> [Problem details] Please restate the lines shown below exactly, every one of them.

BEGIN Input records

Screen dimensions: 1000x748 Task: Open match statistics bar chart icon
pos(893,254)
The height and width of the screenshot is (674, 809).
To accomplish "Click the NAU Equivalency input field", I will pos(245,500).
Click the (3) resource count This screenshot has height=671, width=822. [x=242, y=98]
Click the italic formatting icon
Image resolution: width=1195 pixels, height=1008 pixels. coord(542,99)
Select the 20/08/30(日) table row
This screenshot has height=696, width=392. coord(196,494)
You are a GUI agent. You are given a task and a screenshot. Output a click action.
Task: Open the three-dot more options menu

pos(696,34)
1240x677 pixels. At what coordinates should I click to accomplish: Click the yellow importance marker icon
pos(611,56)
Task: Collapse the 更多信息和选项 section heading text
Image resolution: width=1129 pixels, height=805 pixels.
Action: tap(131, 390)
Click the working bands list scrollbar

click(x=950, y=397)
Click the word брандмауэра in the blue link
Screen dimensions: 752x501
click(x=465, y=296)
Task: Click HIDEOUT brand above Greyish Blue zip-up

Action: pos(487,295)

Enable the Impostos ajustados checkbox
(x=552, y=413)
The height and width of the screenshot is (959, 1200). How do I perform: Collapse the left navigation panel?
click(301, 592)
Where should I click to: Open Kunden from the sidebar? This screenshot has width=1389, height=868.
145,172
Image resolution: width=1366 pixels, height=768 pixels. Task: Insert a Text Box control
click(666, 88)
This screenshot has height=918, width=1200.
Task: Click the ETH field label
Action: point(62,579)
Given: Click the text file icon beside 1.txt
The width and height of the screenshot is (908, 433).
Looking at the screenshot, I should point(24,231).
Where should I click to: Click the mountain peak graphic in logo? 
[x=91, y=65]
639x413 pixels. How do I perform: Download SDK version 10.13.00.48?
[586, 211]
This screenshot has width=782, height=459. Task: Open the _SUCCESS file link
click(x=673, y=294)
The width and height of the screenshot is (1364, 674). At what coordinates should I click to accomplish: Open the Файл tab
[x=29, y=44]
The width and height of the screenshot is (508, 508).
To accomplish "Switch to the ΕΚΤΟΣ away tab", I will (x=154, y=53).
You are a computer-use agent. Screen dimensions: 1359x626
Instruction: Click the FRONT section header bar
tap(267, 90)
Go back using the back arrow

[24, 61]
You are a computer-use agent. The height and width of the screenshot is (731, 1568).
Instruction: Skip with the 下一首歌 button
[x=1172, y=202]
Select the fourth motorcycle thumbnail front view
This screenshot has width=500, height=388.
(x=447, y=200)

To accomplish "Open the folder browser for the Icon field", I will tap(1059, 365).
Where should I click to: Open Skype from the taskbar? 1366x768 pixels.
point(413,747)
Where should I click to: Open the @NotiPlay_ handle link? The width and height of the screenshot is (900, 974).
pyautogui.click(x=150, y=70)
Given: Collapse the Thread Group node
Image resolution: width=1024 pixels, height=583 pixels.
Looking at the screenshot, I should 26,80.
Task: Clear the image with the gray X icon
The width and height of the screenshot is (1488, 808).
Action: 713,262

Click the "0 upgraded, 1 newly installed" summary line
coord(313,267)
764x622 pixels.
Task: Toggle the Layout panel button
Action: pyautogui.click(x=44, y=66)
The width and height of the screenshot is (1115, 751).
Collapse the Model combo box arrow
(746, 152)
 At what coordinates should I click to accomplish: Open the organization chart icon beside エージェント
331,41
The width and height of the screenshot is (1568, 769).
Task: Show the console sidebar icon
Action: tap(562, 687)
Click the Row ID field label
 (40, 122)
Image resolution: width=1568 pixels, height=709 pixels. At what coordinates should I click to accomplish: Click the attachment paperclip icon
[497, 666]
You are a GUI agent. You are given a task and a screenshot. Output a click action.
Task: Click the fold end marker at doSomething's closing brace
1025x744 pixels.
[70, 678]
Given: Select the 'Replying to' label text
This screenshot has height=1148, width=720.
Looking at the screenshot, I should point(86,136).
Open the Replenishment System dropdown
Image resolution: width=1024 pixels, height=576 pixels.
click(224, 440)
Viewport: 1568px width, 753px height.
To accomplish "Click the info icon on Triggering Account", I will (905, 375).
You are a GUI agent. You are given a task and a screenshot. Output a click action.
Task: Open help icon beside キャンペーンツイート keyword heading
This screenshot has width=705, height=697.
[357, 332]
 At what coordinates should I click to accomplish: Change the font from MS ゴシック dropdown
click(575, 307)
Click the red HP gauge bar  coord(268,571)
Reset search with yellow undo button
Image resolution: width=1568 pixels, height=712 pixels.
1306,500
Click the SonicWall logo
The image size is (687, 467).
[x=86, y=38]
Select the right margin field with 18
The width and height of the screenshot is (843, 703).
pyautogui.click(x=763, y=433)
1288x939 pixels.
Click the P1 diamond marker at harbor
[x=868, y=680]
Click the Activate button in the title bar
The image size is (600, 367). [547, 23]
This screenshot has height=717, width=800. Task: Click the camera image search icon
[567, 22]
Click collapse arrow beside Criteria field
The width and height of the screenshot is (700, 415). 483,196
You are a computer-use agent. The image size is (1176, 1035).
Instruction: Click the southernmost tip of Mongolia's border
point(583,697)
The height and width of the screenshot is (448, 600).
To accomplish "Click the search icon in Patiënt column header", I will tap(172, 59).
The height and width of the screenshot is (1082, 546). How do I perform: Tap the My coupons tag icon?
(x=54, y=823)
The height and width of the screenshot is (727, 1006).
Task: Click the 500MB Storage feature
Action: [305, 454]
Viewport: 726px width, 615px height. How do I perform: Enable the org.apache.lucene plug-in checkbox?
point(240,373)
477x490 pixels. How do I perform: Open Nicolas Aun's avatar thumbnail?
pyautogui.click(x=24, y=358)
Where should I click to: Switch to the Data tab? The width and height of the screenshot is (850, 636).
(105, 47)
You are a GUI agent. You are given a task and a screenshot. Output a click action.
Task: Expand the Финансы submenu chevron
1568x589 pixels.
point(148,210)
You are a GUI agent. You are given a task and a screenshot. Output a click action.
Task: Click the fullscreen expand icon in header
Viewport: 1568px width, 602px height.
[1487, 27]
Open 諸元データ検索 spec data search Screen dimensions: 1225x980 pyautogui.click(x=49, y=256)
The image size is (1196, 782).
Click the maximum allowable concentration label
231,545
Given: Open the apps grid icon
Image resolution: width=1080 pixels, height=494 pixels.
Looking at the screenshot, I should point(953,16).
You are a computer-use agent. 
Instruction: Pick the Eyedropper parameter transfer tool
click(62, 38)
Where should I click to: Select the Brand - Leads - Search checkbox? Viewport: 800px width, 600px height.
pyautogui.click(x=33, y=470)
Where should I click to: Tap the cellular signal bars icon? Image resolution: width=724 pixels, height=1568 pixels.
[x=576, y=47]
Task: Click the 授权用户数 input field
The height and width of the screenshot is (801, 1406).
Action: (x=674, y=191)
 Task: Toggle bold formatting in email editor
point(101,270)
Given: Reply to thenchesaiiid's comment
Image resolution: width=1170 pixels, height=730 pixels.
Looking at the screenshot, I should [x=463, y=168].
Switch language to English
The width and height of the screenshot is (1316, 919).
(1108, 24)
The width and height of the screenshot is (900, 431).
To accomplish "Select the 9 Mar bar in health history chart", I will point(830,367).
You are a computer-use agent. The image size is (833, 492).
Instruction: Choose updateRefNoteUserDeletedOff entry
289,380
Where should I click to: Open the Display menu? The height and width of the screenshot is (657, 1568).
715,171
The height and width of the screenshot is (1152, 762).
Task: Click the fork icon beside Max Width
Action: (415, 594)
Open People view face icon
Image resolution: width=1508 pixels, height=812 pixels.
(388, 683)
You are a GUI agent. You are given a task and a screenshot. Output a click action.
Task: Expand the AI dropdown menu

END Input records

> [Result]
Screen dimensions: 1000x748 Task: Open match statistics bar chart icon
pos(893,254)
The height and width of the screenshot is (674, 809).
To accomplish "Click the NAU Equivalency input field", I will pos(245,500).
Click the (3) resource count This screenshot has height=671, width=822. [x=242, y=98]
Click the italic formatting icon
Image resolution: width=1195 pixels, height=1008 pixels. coord(542,99)
Select the 20/08/30(日) table row
This screenshot has height=696, width=392. coord(196,494)
You are a GUI agent. You are given a task and a screenshot. Output a click action.
Task: Open the three-dot more options menu

pos(696,34)
1240x677 pixels. At what coordinates should I click to accomplish: Click the yellow importance marker icon
pos(611,56)
Task: Collapse the 更多信息和选项 section heading text
Image resolution: width=1129 pixels, height=805 pixels.
Action: tap(131, 390)
Click the working bands list scrollbar

click(x=950, y=397)
Click the word брандмауэра in the blue link
Screen dimensions: 752x501
click(x=465, y=296)
Task: Click HIDEOUT brand above Greyish Blue zip-up

Action: pos(487,295)

Enable the Impostos ajustados checkbox
(x=552, y=413)
The height and width of the screenshot is (959, 1200). How do I perform: Collapse the left navigation panel?
click(301, 592)
Where should I click to: Open Kunden from the sidebar? This screenshot has width=1389, height=868.
145,172
Image resolution: width=1366 pixels, height=768 pixels. Task: Insert a Text Box control
click(666, 88)
This screenshot has height=918, width=1200.
Task: Click the ETH field label
Action: point(62,579)
Given: Click the text file icon beside 1.txt
The width and height of the screenshot is (908, 433).
Looking at the screenshot, I should point(24,231).
Where should I click to: Click the mountain peak graphic in logo? 
[x=91, y=65]
639x413 pixels. How do I perform: Download SDK version 10.13.00.48?
[586, 211]
This screenshot has width=782, height=459. Task: Open the _SUCCESS file link
click(x=673, y=294)
The width and height of the screenshot is (1364, 674). At what coordinates should I click to accomplish: Open the Файл tab
[x=29, y=44]
The width and height of the screenshot is (508, 508).
To accomplish "Switch to the ΕΚΤΟΣ away tab", I will (x=154, y=53).
You are a computer-use agent. Screen dimensions: 1359x626
Instruction: Click the FRONT section header bar
tap(267, 90)
Go back using the back arrow

[24, 61]
You are a computer-use agent. The height and width of the screenshot is (731, 1568).
Instruction: Skip with the 下一首歌 button
[x=1172, y=202]
Select the fourth motorcycle thumbnail front view
This screenshot has width=500, height=388.
(x=447, y=200)

To accomplish "Open the folder browser for the Icon field", I will tap(1059, 365).
Where should I click to: Open Skype from the taskbar? 1366x768 pixels.
point(413,747)
Where should I click to: Open the @NotiPlay_ handle link? The width and height of the screenshot is (900, 974).
pyautogui.click(x=150, y=70)
Given: Collapse the Thread Group node
Image resolution: width=1024 pixels, height=583 pixels.
Looking at the screenshot, I should 26,80.
Task: Clear the image with the gray X icon
The width and height of the screenshot is (1488, 808).
Action: 713,262

Click the "0 upgraded, 1 newly installed" summary line
coord(313,267)
764x622 pixels.
Task: Toggle the Layout panel button
Action: pyautogui.click(x=44, y=66)
The width and height of the screenshot is (1115, 751).
Collapse the Model combo box arrow
(746, 152)
 At what coordinates should I click to accomplish: Open the organization chart icon beside エージェント
331,41
The width and height of the screenshot is (1568, 769).
Task: Show the console sidebar icon
Action: tap(562, 687)
Click the Row ID field label
 (40, 122)
Image resolution: width=1568 pixels, height=709 pixels. At what coordinates should I click to accomplish: Click the attachment paperclip icon
[497, 666]
You are a GUI agent. You are given a task and a screenshot. Output a click action.
Task: Click the fold end marker at doSomething's closing brace
1025x744 pixels.
[70, 678]
Given: Select the 'Replying to' label text
This screenshot has height=1148, width=720.
Looking at the screenshot, I should point(86,136).
Open the Replenishment System dropdown
Image resolution: width=1024 pixels, height=576 pixels.
click(224, 440)
Viewport: 1568px width, 753px height.
To accomplish "Click the info icon on Triggering Account", I will (905, 375).
You are a GUI agent. You are given a task and a screenshot. Output a click action.
Task: Open help icon beside キャンペーンツイート keyword heading
This screenshot has width=705, height=697.
[357, 332]
 At what coordinates should I click to accomplish: Change the font from MS ゴシック dropdown
click(575, 307)
Click the red HP gauge bar  coord(268,571)
Reset search with yellow undo button
Image resolution: width=1568 pixels, height=712 pixels.
1306,500
Click the SonicWall logo
The image size is (687, 467).
[x=86, y=38]
Select the right margin field with 18
The width and height of the screenshot is (843, 703).
pyautogui.click(x=763, y=433)
1288x939 pixels.
Click the P1 diamond marker at harbor
[x=868, y=680]
Click the Activate button in the title bar
The image size is (600, 367). [547, 23]
This screenshot has height=717, width=800. Task: Click the camera image search icon
[567, 22]
Click collapse arrow beside Criteria field
The width and height of the screenshot is (700, 415). 483,196
You are a computer-use agent. The image size is (1176, 1035).
Instruction: Click the southernmost tip of Mongolia's border
point(583,697)
The height and width of the screenshot is (448, 600).
To accomplish "Click the search icon in Patiënt column header", I will tap(172, 59).
The height and width of the screenshot is (1082, 546). How do I perform: Tap the My coupons tag icon?
(x=54, y=823)
The height and width of the screenshot is (727, 1006).
Task: Click the 500MB Storage feature
Action: [305, 454]
Viewport: 726px width, 615px height. How do I perform: Enable the org.apache.lucene plug-in checkbox?
point(240,373)
477x490 pixels. How do I perform: Open Nicolas Aun's avatar thumbnail?
pyautogui.click(x=24, y=358)
Where should I click to: Switch to the Data tab? The width and height of the screenshot is (850, 636).
(105, 47)
You are a GUI agent. You are given a task and a screenshot. Output a click action.
Task: Expand the Финансы submenu chevron
1568x589 pixels.
point(148,210)
You are a GUI agent. You are given a task and a screenshot. Output a click action.
Task: Click the fullscreen expand icon in header
Viewport: 1568px width, 602px height.
[1487, 27]
Open 諸元データ検索 spec data search Screen dimensions: 1225x980 pyautogui.click(x=49, y=256)
The image size is (1196, 782).
Click the maximum allowable concentration label
231,545
Given: Open the apps grid icon
Image resolution: width=1080 pixels, height=494 pixels.
Looking at the screenshot, I should point(953,16).
You are a computer-use agent. 
Instruction: Pick the Eyedropper parameter transfer tool
click(62, 38)
Where should I click to: Select the Brand - Leads - Search checkbox? Viewport: 800px width, 600px height.
pyautogui.click(x=33, y=470)
Where should I click to: Tap the cellular signal bars icon? Image resolution: width=724 pixels, height=1568 pixels.
[x=576, y=47]
Task: Click the 授权用户数 input field
The height and width of the screenshot is (801, 1406).
Action: (x=674, y=191)
 Task: Toggle bold formatting in email editor
point(101,270)
Given: Reply to thenchesaiiid's comment
Image resolution: width=1170 pixels, height=730 pixels.
Looking at the screenshot, I should [x=463, y=168].
Switch language to English
The width and height of the screenshot is (1316, 919).
(1108, 24)
The width and height of the screenshot is (900, 431).
To accomplish "Select the 9 Mar bar in health history chart", I will point(830,367).
You are a computer-use agent. The image size is (833, 492).
Instruction: Choose updateRefNoteUserDeletedOff entry
289,380
Where should I click to: Open the Display menu? The height and width of the screenshot is (657, 1568).
715,171
The height and width of the screenshot is (1152, 762).
Task: Click the fork icon beside Max Width
Action: (415, 594)
Open People view face icon
Image resolution: width=1508 pixels, height=812 pixels.
(388, 683)
You are a GUI agent. You are given a task and a screenshot. Output a click action.
Task: Expand the AI dropdown menu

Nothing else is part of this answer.